To make the program work, officials first needed to make sure more people could access an LPG distribution center. SocialCops analyzed more than 6 million data points to identify the best sites for 10,000 new centers. They analyzed clusters of villages to find the best locations, and then provided a visualization platform that allowed officials to make effective decisions. Next they set out to understand customer-application processes. More than 100 million applications generated a deep enough data pool to allow officials to track what worked and what didn’t. At one point, for example, the Ministry noticed that women were disproportionately rejected by distributors because they didn’t have bank accounts.
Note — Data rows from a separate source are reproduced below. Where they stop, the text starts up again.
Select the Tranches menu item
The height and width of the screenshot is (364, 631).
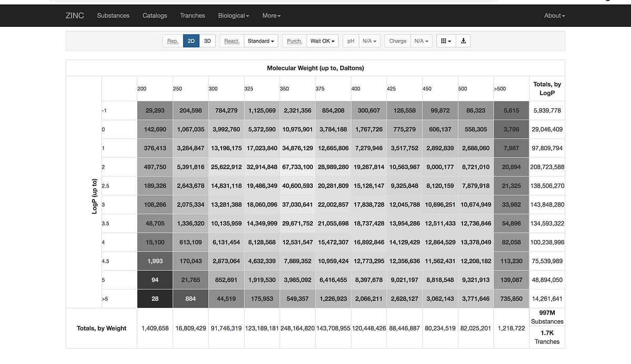(192, 15)
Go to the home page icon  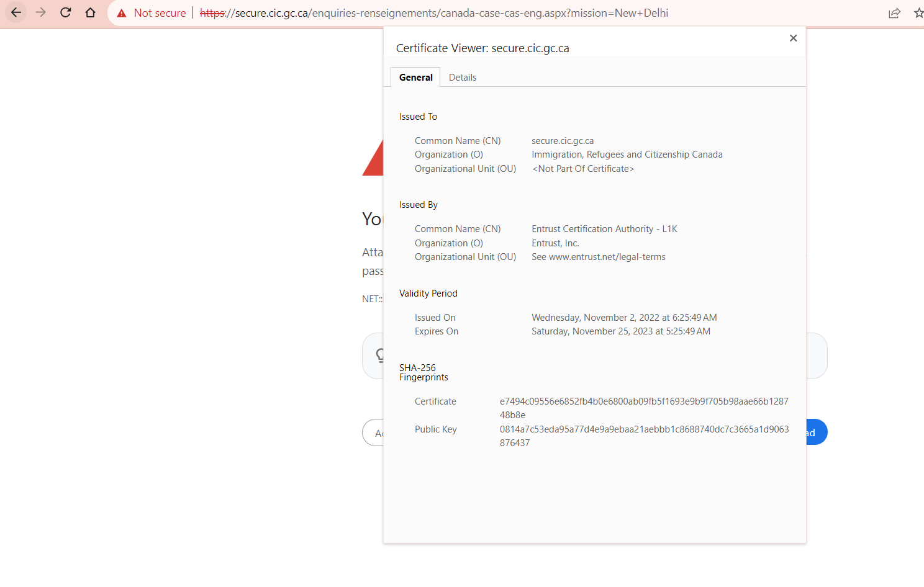point(91,12)
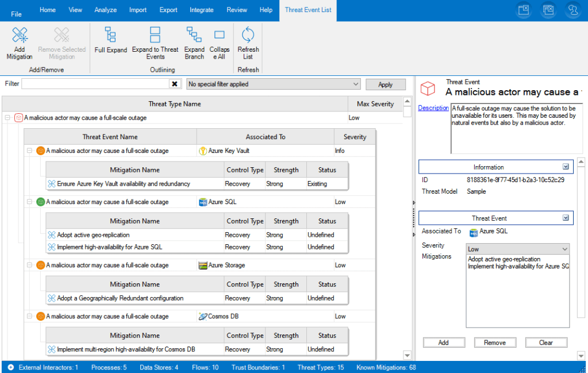Click the Collapse All icon

(219, 36)
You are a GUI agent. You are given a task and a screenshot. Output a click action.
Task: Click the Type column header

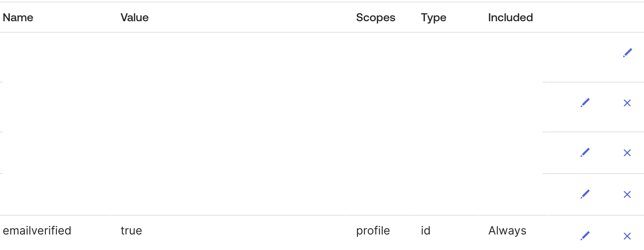(434, 18)
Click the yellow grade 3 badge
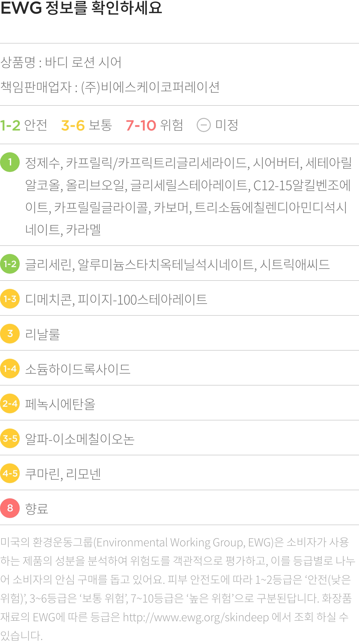The image size is (359, 644). click(10, 334)
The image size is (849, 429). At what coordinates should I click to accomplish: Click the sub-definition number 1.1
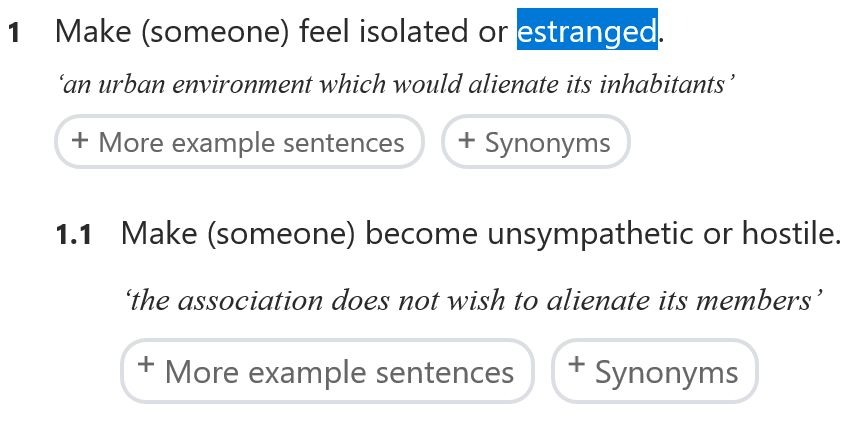pos(74,237)
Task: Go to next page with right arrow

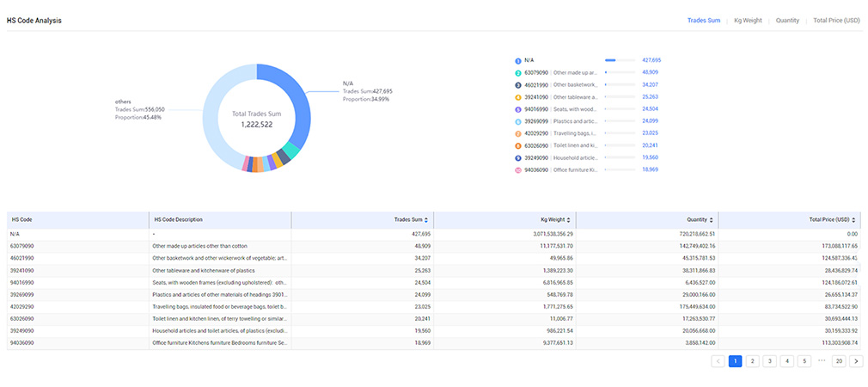Action: tap(855, 361)
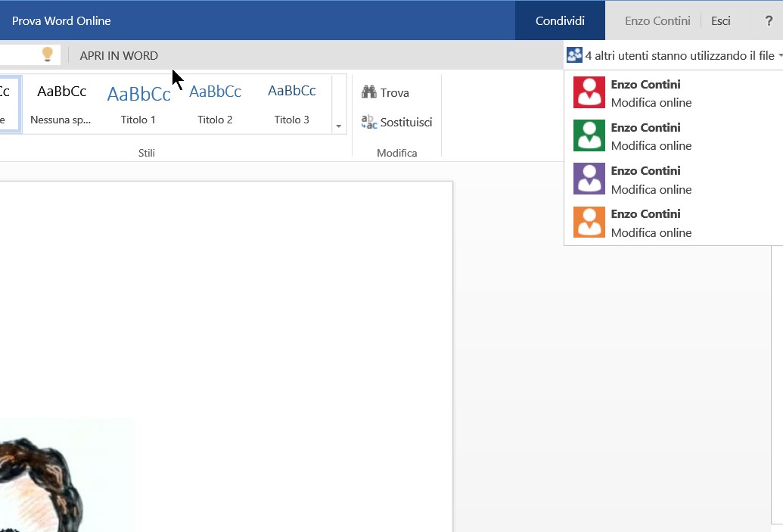783x532 pixels.
Task: Collapse the users editing file dropdown
Action: (779, 56)
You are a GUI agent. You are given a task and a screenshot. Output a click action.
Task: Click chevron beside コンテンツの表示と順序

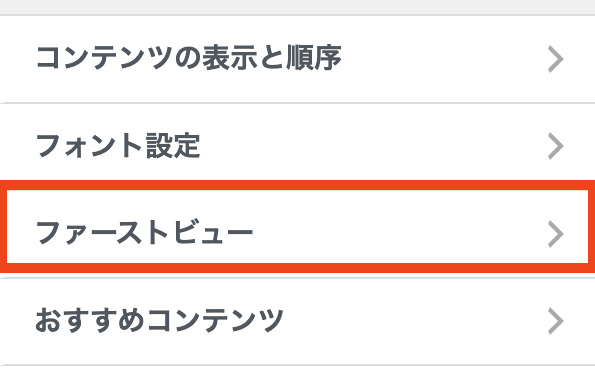(x=556, y=59)
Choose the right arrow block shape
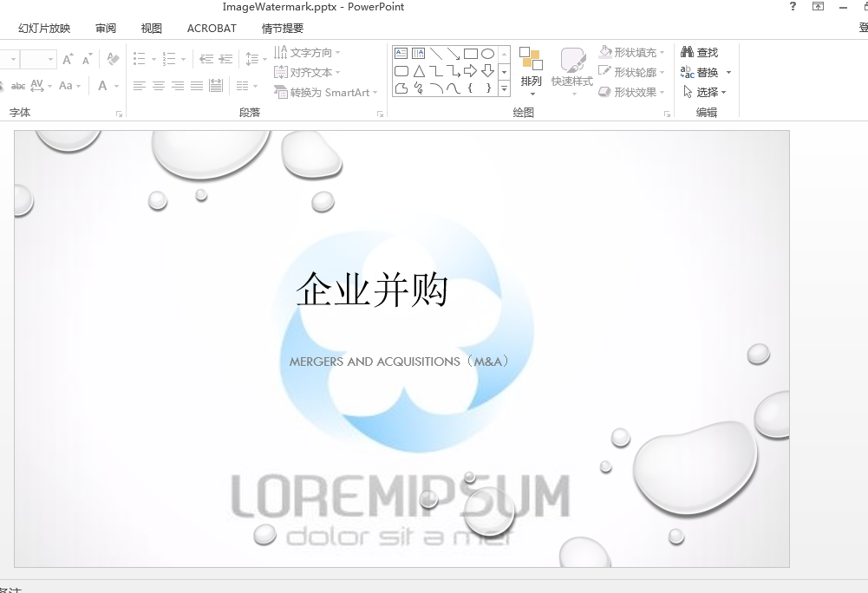The height and width of the screenshot is (593, 868). point(471,71)
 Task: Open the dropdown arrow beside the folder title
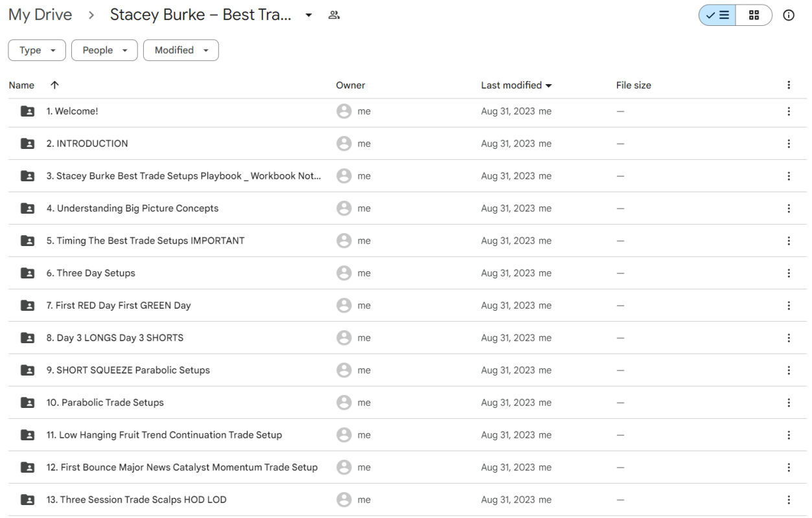point(308,15)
So, they coordinated with another government initiative to expand access to financial services, virtually eliminating rejections based on lack of bank accounts — a step that, in itself, has empowered tens of thousands of Indian women over the past decade.
For government and company administrators, the SocialCops dashboard ensured greater transparency across six levels of hierarchy, from government offices in Delhi down to the citizens in small villages. Top government ministers could look at the village level and see where the program is available, how well it’s running and how to improve it. That unparalleled transparency and insight helped link the program to more than 22 million women in the first year. In its second year, it reached 40 million women, so they upped their goal from 50 million to 80 million women. According to the SocialCops website, the program now includes more than 72 million connections.
With a little ingenuity, companies can facilitate big wins for disadvantaged consumers using digital technologies — and make a good living doing it.